▶ **What you are asked to do**
Leave out the pictures, then return the records word for word.

▶ **Entries shown**
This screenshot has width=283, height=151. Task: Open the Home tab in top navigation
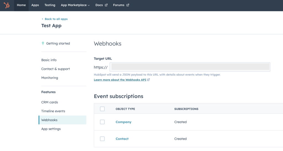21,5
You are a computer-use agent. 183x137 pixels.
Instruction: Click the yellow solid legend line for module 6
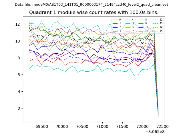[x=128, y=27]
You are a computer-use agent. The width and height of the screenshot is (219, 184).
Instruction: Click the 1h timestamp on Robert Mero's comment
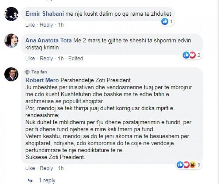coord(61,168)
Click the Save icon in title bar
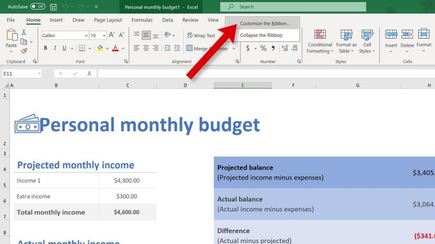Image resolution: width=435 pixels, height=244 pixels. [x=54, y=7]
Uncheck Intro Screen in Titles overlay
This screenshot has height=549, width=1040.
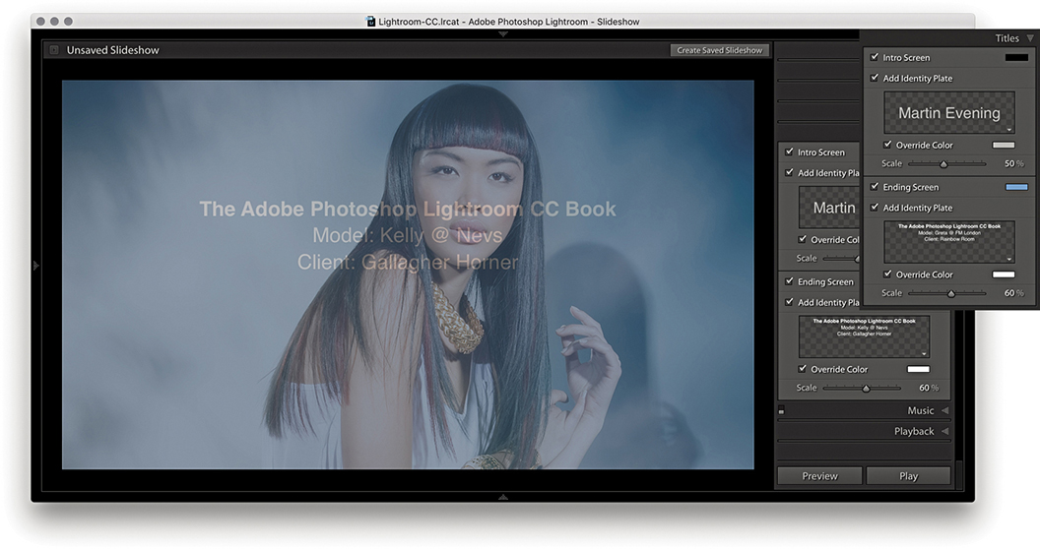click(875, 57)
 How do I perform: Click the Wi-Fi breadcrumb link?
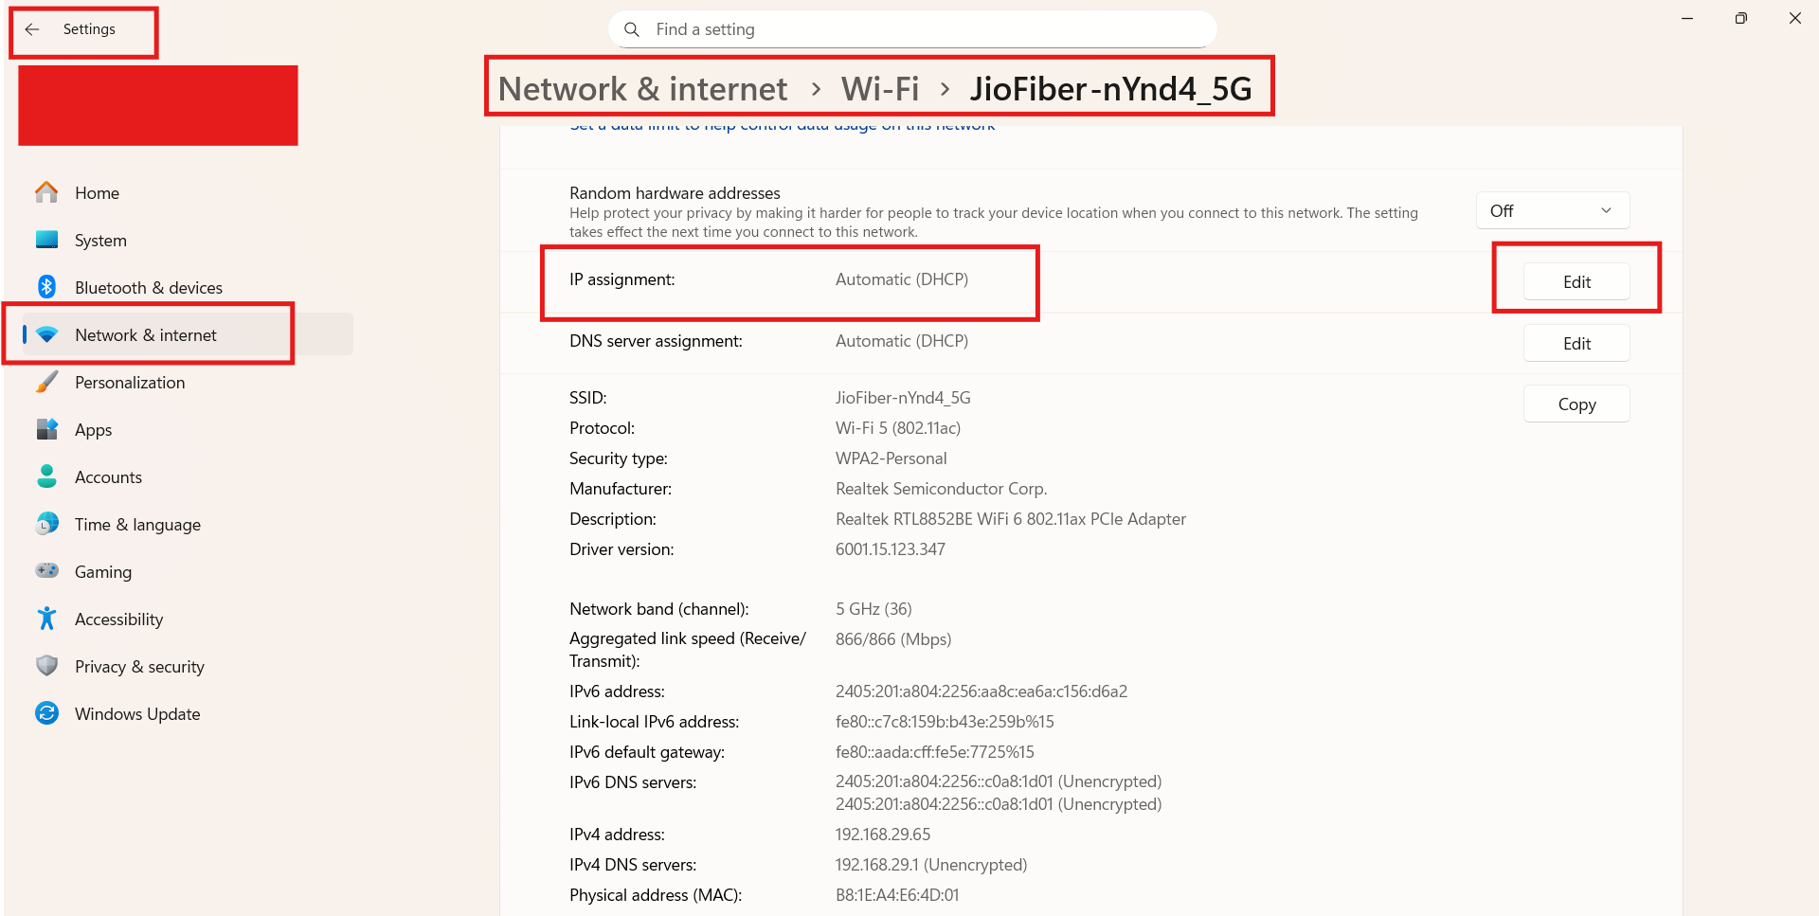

▶ **Task result**
This screenshot has width=283, height=151. Task: Open the Home tab in top navigation
21,5
You are a computer-use agent. 183x137 pixels.
Instruction: Click the yellow solid legend line for module 6
[x=128, y=27]
You are a computer-use agent. The width and height of the screenshot is (219, 184).
Instruction: Click the 1h timestamp on Robert Mero's comment
coord(61,168)
Click the Save icon in title bar
Image resolution: width=435 pixels, height=244 pixels. [x=54, y=7]
Uncheck Intro Screen in Titles overlay
This screenshot has height=549, width=1040.
click(875, 57)
 How do I perform: Click the Wi-Fi breadcrumb link?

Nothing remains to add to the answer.